Dopo aver dato fuoco alla propria casa Stan s’imbatte casualmente nel tendone di un circo dove, grazie al direttore Clem riesce ad ottenere un lavoro. Fa subito amicizia con Zeena la veggente e suo marito Pete, un tempo famoso mentalista ma ridotto l’ombra di se stesso a causa dell’alcool. Stan però sogna un futuro diverso e spera, proprio grazie a Stan, di imparare le sue tecniche di “lettura della mente” e la sciare il circo per arricchirsi nella grande città. Quando si sente pronto decide di partire insieme a Molly, la bella circense di cui si è invaghito ma, nonostante l’apparente successo le insidie che New York nasconde sono molteplici.
Sono trascorsi quattro anni da quando Guillermo del Toro con La forma dell'acqua non solo si è portato a casa il Leone d'oro ma anche parecchi Oscar e Golden Globe, tra cui quelli per il miglior film e il miglior regista. Dopo questa favola d’amore non poteva mettere le mani su un progetto dai temi più distanti, ovvero Nightmare Alley il romanzo di William Lindsay Gresham, già oggetto di una trasposizione cinematografica del 1947 di Edmund Goulding. Un classico del noir che del Toro arricchisce con più di una deriva horror.
Del Toro divide il suo film in due parti perfettamente speculari. La prima, ambientata nel mondo del circo e chiaramente ispirata a Freaks di Tod Browning del 1932, inizia quando Stan entra nella comunità circense. Un mondo fatto di pioggia, fango e feti in formaldeide, dove gli outsider sono relegati lontani dalla società civile, ma dove coesistono tortura e gentilezza, in cui la sopravvivenza è data da esibizioni assurde che mettono alla prova i limiti del corpo umano. Qui, però, il protagonista trova la sua chance di riscatto che lo porta nella seconda parte del film ai successi nella grande città, dove i freak sono sostituiti da uomini in giacca e cravatta che risultano però ancora più mostruosi. Ma è qui, all’apice del successo che Stan, pur cosciente di ciò che sta facendo non può che cadere, arrivando a un epilogo che, più che telefonato, appare di una ineluttabilità agghiacciante.

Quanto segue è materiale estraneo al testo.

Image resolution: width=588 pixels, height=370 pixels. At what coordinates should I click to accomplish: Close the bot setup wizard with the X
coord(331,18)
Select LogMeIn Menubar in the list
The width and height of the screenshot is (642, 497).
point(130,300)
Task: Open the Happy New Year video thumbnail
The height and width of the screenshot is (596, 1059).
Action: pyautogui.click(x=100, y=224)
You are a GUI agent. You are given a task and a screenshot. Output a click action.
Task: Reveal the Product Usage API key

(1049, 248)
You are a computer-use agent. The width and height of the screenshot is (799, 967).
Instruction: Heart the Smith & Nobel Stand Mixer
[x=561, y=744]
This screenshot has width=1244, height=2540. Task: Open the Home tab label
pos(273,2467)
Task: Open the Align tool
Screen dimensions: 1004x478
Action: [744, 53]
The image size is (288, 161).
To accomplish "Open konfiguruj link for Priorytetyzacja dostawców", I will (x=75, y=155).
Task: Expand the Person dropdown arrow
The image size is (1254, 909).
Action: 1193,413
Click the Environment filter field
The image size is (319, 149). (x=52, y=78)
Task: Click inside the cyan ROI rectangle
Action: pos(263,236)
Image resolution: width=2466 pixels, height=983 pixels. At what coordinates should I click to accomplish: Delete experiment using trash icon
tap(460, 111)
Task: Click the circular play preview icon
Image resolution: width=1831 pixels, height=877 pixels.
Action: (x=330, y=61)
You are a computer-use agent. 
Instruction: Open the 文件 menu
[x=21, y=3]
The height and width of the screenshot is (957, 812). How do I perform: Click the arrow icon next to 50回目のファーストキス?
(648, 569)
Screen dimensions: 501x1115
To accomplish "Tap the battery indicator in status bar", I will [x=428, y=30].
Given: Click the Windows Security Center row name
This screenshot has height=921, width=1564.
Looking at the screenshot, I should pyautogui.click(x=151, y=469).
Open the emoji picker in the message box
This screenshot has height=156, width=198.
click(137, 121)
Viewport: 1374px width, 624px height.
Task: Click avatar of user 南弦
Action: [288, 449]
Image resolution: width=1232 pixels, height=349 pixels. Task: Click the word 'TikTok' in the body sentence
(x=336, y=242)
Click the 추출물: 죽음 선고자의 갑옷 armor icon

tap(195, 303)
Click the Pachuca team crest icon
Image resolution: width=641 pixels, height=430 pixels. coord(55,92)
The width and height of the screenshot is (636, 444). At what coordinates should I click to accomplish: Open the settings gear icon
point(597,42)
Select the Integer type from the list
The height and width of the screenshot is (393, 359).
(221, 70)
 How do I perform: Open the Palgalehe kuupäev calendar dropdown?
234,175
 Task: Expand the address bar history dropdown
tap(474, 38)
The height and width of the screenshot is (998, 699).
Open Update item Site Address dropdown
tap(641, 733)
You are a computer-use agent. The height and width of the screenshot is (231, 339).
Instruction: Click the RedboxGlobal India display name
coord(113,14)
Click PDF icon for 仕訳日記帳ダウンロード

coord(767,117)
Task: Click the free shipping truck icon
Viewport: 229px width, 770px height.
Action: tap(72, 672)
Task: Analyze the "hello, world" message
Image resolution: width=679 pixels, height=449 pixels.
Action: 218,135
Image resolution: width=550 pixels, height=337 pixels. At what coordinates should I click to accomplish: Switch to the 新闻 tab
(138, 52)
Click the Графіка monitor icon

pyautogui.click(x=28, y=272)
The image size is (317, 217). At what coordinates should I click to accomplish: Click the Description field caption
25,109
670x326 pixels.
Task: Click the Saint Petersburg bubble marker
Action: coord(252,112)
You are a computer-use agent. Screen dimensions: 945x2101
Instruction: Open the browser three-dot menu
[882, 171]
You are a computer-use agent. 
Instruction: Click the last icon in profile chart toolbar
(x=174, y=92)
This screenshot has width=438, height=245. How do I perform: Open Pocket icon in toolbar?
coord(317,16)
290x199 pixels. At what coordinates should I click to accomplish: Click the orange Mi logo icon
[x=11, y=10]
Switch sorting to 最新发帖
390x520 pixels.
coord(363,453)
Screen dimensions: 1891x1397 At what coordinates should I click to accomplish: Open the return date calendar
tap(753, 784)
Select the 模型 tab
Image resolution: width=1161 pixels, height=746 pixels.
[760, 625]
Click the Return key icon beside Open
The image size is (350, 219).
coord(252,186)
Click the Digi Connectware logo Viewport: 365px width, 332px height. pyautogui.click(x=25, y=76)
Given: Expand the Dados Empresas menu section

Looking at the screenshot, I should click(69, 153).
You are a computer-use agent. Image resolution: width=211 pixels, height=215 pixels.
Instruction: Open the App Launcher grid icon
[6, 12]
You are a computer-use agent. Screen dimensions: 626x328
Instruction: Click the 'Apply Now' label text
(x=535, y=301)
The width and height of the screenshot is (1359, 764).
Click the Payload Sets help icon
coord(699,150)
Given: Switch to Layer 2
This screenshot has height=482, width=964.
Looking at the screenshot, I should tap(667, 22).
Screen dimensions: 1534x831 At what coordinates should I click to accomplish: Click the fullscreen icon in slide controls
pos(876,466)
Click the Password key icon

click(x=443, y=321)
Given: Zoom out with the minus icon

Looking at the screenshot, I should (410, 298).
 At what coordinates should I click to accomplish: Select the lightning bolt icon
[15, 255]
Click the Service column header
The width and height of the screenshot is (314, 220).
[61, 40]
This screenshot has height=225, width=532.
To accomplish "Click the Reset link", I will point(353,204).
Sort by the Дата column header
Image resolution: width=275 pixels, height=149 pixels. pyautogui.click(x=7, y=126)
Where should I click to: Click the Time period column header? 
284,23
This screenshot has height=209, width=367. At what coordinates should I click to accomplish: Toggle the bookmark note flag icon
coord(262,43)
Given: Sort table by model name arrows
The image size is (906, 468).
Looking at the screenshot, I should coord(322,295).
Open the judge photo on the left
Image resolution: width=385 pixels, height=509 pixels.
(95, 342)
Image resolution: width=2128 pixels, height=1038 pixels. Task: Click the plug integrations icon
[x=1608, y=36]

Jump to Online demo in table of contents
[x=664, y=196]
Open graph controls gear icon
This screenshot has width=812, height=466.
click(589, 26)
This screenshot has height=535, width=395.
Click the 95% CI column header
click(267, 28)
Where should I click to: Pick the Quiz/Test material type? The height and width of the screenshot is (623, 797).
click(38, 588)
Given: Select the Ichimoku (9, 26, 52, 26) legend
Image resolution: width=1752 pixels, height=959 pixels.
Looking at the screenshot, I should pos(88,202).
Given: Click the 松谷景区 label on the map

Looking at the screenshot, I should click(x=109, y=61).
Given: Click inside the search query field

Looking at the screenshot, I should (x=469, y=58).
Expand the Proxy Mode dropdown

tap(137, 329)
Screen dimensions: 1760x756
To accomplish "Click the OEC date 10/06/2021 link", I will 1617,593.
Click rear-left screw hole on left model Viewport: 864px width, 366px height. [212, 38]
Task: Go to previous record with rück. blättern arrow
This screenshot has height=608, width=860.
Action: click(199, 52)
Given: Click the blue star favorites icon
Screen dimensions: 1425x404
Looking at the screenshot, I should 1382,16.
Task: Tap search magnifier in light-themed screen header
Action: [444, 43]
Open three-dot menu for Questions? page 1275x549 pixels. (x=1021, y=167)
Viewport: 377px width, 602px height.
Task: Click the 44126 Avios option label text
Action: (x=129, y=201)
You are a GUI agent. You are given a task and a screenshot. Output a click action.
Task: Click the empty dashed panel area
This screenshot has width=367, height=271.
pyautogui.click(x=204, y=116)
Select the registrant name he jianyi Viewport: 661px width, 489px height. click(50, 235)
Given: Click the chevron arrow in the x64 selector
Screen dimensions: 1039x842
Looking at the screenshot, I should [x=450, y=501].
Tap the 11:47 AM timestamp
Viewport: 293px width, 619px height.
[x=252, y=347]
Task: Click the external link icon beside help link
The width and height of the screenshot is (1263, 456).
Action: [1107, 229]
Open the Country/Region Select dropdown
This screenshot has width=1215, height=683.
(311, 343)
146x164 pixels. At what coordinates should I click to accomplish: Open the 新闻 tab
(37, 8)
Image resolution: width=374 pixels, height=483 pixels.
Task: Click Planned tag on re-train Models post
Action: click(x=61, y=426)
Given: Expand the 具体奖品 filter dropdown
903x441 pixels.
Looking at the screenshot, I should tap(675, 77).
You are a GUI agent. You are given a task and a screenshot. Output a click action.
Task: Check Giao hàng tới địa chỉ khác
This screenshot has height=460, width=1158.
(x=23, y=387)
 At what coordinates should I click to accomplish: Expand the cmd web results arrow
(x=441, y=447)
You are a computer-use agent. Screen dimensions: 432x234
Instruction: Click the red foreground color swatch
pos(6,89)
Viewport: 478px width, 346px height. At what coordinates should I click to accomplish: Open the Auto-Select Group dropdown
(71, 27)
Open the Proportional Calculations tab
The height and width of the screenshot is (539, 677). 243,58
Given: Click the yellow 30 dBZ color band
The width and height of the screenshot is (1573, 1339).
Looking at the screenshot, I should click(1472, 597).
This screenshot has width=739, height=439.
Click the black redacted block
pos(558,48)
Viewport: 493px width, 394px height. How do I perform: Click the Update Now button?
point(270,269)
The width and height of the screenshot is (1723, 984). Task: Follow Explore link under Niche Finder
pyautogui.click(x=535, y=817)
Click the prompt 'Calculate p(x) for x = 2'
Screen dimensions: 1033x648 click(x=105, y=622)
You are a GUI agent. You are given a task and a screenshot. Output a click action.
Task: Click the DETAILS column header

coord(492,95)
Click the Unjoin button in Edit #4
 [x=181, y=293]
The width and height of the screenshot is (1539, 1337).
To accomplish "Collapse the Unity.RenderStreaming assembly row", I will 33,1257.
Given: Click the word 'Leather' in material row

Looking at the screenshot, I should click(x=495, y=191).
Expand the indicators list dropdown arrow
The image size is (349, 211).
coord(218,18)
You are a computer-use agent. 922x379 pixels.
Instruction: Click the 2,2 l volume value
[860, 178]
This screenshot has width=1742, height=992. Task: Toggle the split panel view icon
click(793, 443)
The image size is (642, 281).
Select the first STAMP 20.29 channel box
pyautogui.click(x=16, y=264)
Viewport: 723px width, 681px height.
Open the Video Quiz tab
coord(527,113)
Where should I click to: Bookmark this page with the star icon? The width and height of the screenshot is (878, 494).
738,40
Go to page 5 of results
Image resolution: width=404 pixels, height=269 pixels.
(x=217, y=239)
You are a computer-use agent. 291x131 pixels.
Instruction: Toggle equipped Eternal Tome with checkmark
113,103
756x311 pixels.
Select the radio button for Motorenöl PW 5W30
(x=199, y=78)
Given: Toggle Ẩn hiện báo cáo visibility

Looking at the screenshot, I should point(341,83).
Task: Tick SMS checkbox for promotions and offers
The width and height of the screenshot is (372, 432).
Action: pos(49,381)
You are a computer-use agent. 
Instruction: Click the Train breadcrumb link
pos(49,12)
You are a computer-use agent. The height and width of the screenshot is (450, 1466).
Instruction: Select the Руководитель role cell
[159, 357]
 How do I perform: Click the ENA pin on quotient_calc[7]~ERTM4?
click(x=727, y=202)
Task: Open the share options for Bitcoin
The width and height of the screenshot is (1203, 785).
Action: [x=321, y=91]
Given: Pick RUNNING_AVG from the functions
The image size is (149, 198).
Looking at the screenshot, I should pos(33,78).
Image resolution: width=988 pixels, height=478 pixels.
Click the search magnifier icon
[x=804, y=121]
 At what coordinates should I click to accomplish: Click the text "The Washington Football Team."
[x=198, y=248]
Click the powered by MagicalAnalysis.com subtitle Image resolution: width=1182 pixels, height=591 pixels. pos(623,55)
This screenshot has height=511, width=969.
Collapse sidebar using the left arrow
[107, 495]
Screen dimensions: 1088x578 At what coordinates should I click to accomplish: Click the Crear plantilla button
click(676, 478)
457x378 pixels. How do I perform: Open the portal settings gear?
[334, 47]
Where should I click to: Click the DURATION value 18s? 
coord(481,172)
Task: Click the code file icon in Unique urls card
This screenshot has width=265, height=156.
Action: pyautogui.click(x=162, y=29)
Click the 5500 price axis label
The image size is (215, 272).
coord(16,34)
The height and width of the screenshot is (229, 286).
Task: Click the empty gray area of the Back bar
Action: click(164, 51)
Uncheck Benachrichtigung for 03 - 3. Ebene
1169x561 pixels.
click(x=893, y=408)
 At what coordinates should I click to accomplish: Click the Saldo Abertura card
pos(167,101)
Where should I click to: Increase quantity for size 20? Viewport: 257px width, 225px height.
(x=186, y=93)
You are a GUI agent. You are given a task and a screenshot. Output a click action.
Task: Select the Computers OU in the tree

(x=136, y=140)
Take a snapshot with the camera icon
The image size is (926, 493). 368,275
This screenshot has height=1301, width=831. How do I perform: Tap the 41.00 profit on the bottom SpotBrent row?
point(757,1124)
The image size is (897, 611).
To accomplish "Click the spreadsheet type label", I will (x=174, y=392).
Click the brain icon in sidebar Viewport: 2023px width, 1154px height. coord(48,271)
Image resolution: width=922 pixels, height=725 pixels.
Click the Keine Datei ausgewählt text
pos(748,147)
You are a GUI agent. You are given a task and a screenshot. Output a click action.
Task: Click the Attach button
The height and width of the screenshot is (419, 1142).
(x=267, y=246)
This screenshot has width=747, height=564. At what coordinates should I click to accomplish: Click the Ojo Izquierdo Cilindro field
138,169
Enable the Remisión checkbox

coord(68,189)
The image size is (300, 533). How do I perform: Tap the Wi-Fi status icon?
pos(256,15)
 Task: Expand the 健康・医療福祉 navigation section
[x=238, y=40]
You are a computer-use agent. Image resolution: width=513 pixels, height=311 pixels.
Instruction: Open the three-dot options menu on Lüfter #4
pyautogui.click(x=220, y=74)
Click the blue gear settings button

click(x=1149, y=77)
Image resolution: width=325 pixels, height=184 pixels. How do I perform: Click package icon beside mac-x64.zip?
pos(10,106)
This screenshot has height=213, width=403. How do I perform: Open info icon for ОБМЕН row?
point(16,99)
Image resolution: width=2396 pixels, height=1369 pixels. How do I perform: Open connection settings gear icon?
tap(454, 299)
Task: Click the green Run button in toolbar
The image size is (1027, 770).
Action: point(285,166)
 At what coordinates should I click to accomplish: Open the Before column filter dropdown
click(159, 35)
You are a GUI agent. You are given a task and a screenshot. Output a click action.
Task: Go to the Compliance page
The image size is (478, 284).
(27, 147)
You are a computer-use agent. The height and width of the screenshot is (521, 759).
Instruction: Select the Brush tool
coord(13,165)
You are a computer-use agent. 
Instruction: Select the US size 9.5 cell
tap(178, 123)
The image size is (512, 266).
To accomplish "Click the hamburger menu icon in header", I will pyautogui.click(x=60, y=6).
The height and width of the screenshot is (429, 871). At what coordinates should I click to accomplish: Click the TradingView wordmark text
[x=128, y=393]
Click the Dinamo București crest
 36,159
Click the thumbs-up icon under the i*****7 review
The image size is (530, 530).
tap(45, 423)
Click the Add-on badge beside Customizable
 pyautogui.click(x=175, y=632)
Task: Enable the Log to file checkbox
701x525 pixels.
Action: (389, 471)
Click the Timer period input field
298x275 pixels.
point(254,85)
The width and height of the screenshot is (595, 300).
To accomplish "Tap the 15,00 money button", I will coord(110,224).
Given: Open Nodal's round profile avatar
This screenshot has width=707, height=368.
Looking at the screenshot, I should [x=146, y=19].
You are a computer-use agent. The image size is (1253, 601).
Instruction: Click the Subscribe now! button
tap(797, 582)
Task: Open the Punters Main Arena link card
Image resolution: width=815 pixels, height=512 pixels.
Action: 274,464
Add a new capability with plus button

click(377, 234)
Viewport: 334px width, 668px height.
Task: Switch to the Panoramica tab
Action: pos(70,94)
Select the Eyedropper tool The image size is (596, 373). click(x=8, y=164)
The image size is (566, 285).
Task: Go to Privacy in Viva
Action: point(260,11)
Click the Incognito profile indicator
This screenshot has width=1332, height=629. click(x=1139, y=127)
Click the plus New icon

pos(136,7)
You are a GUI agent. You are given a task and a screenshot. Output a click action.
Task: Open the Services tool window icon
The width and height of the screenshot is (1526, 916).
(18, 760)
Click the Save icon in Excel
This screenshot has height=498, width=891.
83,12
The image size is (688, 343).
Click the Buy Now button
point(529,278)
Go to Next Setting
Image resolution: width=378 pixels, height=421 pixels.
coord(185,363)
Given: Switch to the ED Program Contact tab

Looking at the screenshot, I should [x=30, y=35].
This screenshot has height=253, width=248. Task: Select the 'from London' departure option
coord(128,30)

Del Toro gioca nei due atti con evidenti dicotomie: periferia/città, miseria/lusso, la buona Molly e la femme fatale Lilith, ma è anche come se tutti gli elementi della prima parte tornassero trasformati nella seconda. Il feto “Enoch” dall’enorme occhio diventa la benda di Stan durante le sue esibizioni, la pioggia si trasforma in neve, il forzuto Bruno nella guardia del corpo Anderson, la truffa mentalista in psichiatria. La fiera delle illusioni – Nightmare Alley è anche per questo un racconto morale, in cui ogni cosa è chiara e in cui lo spettatore sa immediatamente riconoscere i buoni dai cattivi, il bene dal male e tutto si mostra per quello che è. Ciò che si può fare è cercare di parare i colpi con cui la vita continua a battere e, com’è nell’ordina naturale delle cose, sopravvive solo chi ci riesce.